After 16 years, an inseparable bond between a woman and her horse was on the verge of collapse.
Together, Cynthia Russell, a professor at the University of Missouri-Kansas City’s School of Nursing and Health Studies, and her horse, Signature, had competed in dressage, a sport where horses and their riders perform a series of predetermined movements from memory in front of judges.
But those competitions were put on hold in April 2018 when Russell received a call from Alison LaCarrubba, an associate teaching professor at the University of Missouri’s Veterinary Health Center. While LaCarrubba was conducting a dental check up on Signature in Kansas City with the MU Equine Ambulatory Service, she noticed something wasn’t right. Signature had atrial fibrillation, a heart condition that creates a quivering or irregular heartbeat.
“Atrial fibrillation is the most common detrimental rhythm disturbance in horses,” said Philip Johnson, professor of equine internal medicine in the MU College of Veterinary Medicine. “The most common clinical sign of this in horses is reduced physical performance.”

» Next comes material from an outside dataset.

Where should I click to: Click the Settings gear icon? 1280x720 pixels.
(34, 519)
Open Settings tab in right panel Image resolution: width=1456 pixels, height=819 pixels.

Russell, upon learning the news, immediately took her horse to Columbia. At the MU College of Veterinary Medicine, Johnson treated Signature with quinidine, a liquid medicine derived from the bark of the cinchona tree and used to prevent arrhythmias. Shortly after receiving quinidine, Signature’s heartbeat was reset and returned to normal. However, due to the medicine’s potential side effects, such as gastrointestinal disturbances and difficulty breathing, Johnson and his team kept a watchful eye over Signature’s recovery.
“I heard that Dr. Johnson spent many nights at the equine clinic making sure everything was going well with Signature,” Russell said. “I am thankful for him and his team of vet students who watched over my horse and took great care of him.”
The University of Missouri’s Veterinary Health Center offers around-the-clock staffing, access to veterinarians and technicians who work specifically with horses, as well as specialists in equine cardiology and appropriate monitoring equipment. Veterinarians throughout the Midwest refer patients to MU’s Veterinary Health Center for specialized diagnoses and treatment due to its state-of-the-art management and medical services.
“What stood out to me was the unique blend of cutting-edge expertise, stellar facilities, and extremely caring and concerned faculty, staff and students,” Russell said.
Following the visit to Columbia, Russell began riding her horse again. This past April, exactly one year after the initial diagnosis, Russell noticed Signature seemed tired at a competition, and she used a stethoscope to listen to her horse’s heart. The irregular heartbeat had returned. Russell returned to Columbia, where Johnson provided more quinidine while also monitoring the horse’s heart rhythm using an electrocardiogram. Signature’s heartbeat was reset successfully, and while Russell hopes to perform with Signature in the national dressage show this fall, she knows this condition may return.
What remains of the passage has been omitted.